- _AIM OF THE EXERCISE_
Everything from the line holding "This screenshot has width=1739, height=919." through the last line of the listing needs to be repeated exactly, with no other lines.

- _SUPPLIED DATA_
Content starts

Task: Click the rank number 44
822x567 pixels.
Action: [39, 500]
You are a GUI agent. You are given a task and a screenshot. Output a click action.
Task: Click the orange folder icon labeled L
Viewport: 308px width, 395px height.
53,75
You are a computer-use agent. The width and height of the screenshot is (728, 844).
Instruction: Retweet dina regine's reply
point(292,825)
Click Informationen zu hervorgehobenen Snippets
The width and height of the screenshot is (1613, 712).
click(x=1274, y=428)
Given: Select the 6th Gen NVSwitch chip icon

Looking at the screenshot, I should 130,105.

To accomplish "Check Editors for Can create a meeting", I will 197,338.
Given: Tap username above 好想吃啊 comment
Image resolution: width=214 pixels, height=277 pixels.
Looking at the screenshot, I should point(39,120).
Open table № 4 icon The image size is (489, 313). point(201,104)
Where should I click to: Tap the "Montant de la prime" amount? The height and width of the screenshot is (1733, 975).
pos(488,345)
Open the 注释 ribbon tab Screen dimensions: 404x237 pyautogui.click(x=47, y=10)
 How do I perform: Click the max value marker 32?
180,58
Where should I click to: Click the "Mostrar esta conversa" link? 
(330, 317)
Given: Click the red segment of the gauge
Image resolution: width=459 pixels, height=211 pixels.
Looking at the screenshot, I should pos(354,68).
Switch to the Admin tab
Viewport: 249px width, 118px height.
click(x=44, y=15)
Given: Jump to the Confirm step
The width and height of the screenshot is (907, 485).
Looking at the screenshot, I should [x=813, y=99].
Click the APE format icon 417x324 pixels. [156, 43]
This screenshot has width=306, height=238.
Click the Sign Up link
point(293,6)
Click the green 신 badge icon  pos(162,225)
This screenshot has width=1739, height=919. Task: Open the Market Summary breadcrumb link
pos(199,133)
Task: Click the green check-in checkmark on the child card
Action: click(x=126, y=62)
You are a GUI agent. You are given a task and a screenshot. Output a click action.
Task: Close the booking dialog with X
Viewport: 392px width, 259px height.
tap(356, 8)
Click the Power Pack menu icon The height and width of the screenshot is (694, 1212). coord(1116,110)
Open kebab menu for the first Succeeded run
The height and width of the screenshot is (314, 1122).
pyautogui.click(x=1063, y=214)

Content ends

- _EXERCISE SOLUTION_
This screenshot has width=1739, height=919. Task: Open the Market Summary breadcrumb link
pos(199,133)
Task: Click the green check-in checkmark on the child card
Action: click(x=126, y=62)
You are a GUI agent. You are given a task and a screenshot. Output a click action.
Task: Close the booking dialog with X
Viewport: 392px width, 259px height.
tap(356, 8)
Click the Power Pack menu icon The height and width of the screenshot is (694, 1212). coord(1116,110)
Open kebab menu for the first Succeeded run
The height and width of the screenshot is (314, 1122).
pyautogui.click(x=1063, y=214)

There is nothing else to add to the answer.